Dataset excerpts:

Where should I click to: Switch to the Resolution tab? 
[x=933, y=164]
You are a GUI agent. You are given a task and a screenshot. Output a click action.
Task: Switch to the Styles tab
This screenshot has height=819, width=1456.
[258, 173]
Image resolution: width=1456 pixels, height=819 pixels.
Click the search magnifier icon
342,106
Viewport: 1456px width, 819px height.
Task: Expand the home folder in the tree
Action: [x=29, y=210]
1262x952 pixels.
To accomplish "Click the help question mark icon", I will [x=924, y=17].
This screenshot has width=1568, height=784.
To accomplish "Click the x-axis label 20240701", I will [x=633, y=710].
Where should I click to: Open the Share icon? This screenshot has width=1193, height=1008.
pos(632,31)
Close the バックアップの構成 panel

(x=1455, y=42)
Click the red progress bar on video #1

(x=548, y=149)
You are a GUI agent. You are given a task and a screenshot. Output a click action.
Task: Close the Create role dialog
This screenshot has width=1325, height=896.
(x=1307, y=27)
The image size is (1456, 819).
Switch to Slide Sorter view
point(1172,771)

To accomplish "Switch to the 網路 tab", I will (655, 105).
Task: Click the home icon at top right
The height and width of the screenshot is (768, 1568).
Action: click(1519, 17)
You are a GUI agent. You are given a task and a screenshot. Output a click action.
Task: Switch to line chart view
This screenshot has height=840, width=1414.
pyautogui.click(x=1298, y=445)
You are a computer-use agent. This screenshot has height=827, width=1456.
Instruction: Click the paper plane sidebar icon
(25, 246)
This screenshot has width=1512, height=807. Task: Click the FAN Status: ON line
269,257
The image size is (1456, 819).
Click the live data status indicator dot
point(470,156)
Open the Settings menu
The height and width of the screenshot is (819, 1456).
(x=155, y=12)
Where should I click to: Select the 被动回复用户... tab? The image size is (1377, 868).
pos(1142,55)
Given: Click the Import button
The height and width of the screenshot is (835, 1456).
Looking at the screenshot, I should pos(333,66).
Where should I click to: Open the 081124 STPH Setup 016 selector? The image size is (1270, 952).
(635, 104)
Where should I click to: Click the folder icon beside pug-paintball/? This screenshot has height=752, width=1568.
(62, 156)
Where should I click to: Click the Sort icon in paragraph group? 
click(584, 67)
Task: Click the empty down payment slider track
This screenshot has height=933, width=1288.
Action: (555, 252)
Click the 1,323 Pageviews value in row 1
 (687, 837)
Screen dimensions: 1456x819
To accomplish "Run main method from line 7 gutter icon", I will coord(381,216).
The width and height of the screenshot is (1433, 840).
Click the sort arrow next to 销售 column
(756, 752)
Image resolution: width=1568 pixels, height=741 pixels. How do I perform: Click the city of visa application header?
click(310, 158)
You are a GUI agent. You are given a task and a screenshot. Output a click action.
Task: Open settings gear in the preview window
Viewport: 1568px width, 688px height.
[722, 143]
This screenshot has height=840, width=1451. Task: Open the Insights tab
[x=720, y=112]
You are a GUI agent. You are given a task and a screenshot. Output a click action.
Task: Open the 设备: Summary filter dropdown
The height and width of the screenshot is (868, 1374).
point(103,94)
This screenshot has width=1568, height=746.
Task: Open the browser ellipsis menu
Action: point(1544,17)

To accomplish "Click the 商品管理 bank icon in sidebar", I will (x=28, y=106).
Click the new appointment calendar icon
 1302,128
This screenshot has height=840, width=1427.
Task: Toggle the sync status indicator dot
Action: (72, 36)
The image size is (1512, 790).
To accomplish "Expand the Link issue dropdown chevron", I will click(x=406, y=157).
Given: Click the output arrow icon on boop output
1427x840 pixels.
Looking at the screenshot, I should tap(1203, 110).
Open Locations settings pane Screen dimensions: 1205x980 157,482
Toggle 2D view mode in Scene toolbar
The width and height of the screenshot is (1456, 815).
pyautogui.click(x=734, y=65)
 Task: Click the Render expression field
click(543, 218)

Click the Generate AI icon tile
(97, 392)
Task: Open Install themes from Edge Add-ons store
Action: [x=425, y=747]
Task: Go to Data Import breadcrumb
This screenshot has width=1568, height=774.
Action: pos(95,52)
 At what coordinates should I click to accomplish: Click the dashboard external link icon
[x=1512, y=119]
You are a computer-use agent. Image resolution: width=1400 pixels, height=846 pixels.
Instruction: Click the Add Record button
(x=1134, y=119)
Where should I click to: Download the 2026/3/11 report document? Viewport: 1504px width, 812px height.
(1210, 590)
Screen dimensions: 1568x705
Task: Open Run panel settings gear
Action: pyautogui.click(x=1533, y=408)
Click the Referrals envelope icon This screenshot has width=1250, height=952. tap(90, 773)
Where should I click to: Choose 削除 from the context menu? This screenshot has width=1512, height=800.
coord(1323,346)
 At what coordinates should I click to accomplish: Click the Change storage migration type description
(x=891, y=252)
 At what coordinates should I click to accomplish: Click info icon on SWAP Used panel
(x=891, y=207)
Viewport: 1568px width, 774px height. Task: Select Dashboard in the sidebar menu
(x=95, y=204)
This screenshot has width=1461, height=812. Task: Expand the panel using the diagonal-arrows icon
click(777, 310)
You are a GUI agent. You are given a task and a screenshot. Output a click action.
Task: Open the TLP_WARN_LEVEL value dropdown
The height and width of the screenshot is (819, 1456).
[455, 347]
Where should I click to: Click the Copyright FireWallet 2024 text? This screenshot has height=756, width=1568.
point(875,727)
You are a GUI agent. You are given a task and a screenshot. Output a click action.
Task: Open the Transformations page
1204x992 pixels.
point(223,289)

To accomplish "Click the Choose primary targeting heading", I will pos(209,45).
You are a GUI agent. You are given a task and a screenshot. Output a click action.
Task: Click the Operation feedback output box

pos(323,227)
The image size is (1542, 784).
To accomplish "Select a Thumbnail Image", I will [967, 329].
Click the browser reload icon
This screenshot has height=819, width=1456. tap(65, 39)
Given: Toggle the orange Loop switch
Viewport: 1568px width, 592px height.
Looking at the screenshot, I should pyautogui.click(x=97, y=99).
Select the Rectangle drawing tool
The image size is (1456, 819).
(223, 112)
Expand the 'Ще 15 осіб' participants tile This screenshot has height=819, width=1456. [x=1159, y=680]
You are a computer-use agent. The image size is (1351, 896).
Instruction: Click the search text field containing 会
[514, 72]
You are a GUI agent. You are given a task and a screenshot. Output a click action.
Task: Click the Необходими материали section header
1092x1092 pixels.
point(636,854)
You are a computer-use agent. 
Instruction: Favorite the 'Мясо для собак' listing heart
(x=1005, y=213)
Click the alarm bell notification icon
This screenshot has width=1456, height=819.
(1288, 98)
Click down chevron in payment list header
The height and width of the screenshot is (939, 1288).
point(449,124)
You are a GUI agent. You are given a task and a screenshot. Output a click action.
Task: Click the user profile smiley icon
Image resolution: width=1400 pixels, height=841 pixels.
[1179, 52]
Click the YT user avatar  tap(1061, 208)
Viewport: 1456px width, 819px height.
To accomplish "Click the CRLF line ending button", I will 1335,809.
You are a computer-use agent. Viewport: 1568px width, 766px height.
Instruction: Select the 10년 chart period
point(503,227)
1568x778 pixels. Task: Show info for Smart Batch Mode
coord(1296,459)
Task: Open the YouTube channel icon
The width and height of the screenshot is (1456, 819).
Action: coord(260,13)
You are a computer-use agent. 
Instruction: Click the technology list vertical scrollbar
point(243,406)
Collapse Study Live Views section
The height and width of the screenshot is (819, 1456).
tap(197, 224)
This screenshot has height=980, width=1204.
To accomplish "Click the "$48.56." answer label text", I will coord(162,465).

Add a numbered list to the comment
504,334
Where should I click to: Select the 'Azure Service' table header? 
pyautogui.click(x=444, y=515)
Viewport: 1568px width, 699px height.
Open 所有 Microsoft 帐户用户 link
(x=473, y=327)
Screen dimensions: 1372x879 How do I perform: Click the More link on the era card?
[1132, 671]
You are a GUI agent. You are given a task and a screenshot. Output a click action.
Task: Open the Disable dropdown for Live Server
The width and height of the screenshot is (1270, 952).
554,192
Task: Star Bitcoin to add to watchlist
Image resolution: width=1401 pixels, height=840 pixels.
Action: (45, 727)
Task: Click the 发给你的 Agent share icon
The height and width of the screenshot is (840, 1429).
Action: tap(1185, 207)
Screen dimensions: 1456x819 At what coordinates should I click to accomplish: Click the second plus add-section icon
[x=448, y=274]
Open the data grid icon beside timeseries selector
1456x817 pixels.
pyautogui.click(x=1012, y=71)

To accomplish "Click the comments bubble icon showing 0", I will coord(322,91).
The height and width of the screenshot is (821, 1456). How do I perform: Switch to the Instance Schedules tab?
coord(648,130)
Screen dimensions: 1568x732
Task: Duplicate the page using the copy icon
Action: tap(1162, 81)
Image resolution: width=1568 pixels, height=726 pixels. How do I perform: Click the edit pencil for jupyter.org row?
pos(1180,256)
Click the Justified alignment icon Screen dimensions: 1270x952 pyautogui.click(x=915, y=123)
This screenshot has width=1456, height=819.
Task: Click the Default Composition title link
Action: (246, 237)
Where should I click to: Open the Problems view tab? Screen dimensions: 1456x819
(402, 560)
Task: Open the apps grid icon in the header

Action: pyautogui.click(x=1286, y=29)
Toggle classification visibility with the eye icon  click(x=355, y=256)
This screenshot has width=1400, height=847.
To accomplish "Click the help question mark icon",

→ EXERCISE DESCRIPTION:
The answer must consist of every line from the entries above that contains the string "Import".

→ ANSWER TO THIS EXERCISE:
Given: Click the Import button
Task: Go to Data Import breadcrumb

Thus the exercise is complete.